Wednesday, June 17, 2009

Hot peppers are not a vegetable.

We have three people working daily at our house: Myers, Diana and Talent. All three are on work-study scholarships that require them to perform household chores like laundry, making sure the dog doesn't attack and eat the two ducks we bought, cleaning and cooking lunch. Lunch is ready between 1:00 and 4:00 on any given day and includes rice with different kinds of soup flavored with boiled garlic, onions and a stock cube. And anywhere between 20 to 40 chili peppers.
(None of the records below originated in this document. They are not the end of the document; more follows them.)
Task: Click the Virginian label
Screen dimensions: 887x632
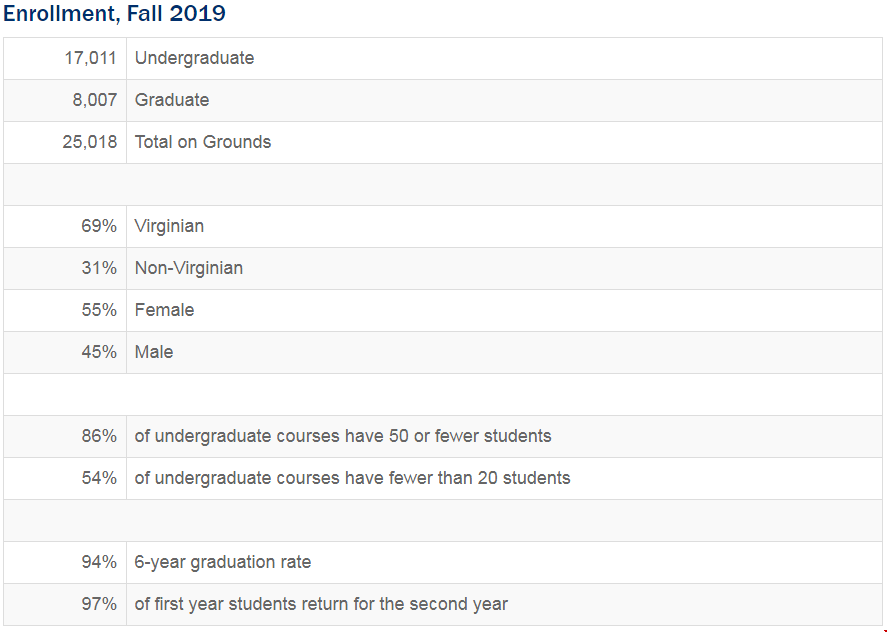Action: pos(169,226)
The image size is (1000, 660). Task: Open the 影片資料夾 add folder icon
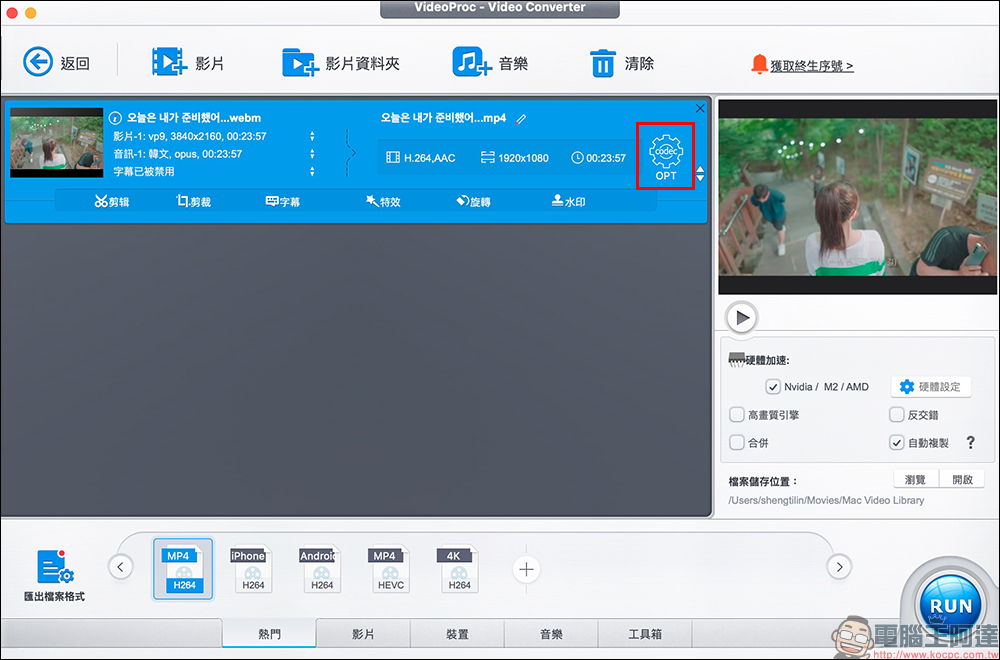click(299, 62)
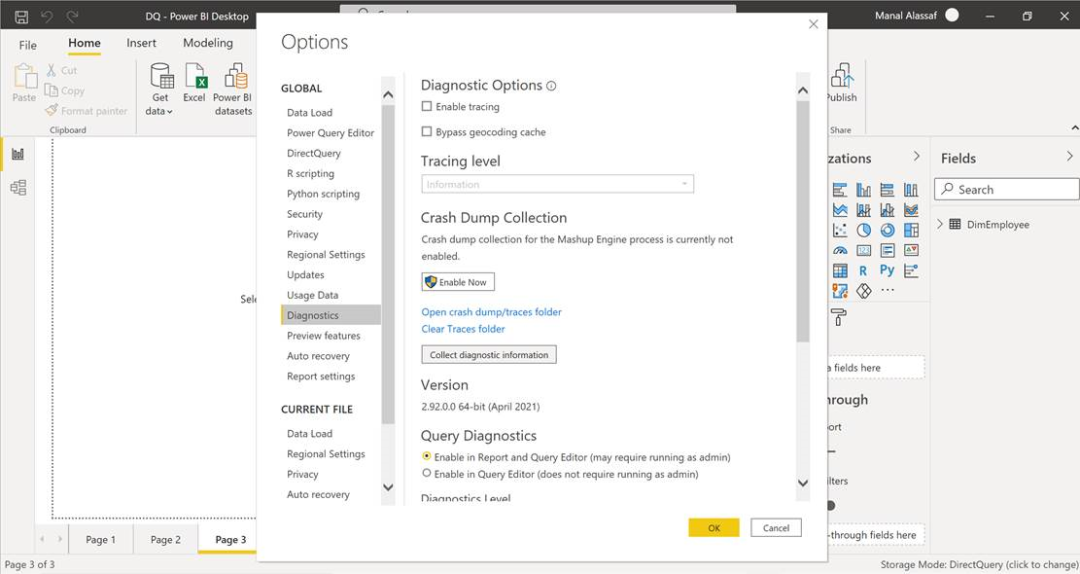Screen dimensions: 1080x574
Task: Collapse the Fields pane chevron
Action: pos(1069,157)
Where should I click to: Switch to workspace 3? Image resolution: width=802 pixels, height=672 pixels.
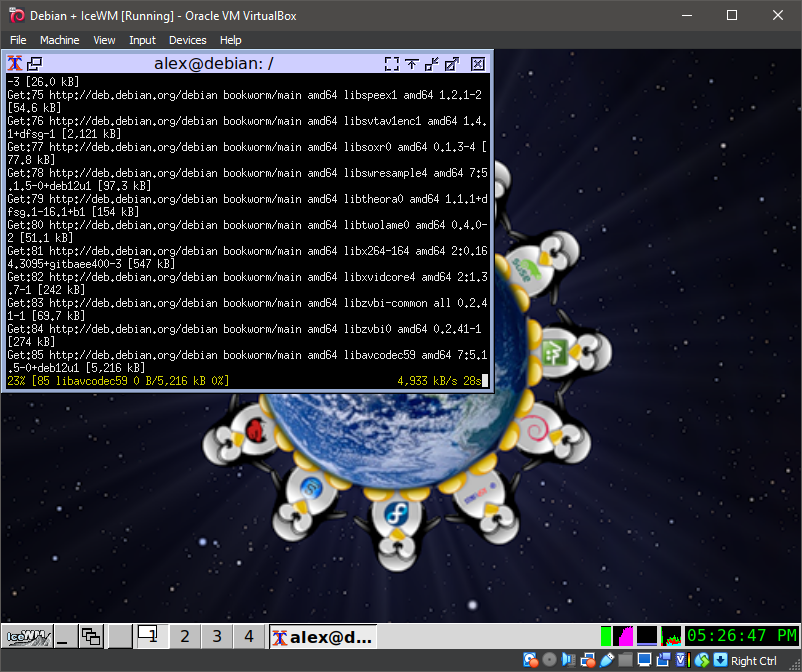[x=216, y=636]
I spent my formative years in New Delhi daily eating raw chilies and South Indian food. In New York, I once put so much red pepper on my pizza that the Mexican staff came out of the kitchen to watch me eat it, congratulating me that they'd never seen a woman eat so much chili. But at the moment, most of the color in my diet comes from green and red chili peppers added by the handful, and how to say it tactfully? They are not a vegetable.

Here's a photo of Diana cooking over charcoal (does anyone know the name of the eco-friendly stove pioneered in East Africa ) under the awning of our house, staying dry from the rain. The lovely green stuff is a sauce of potato greens, which are mellow and sweet. Cassava greens and palaver (which means "to argue") greens are also available, and I intend to figure out how to cook them. Note the color in the pot, which is all hot pepper...


  1. Check stoves here... I think they're using Rocket stoves in Haiti, which might be the cheapest?

  2. I did a pilot Justa (chimney) stove in El Salvador. They were great because they used local materials like lava rock, clay, and molasses, cut down on firewood use and were especially designed for cooking common dishes like beans and tortilla. We also made cheaper Rocket stove project. But I have to say that two years after the project, I only saw a few of the stoves in use. When something broke, they didn't fix it. That isn't a good sign. Seems like something was missing either in the design or the way the project was implemented.

  3. Scrubness, where can I find out more about the design and field implementation of these? Thanks for your comments!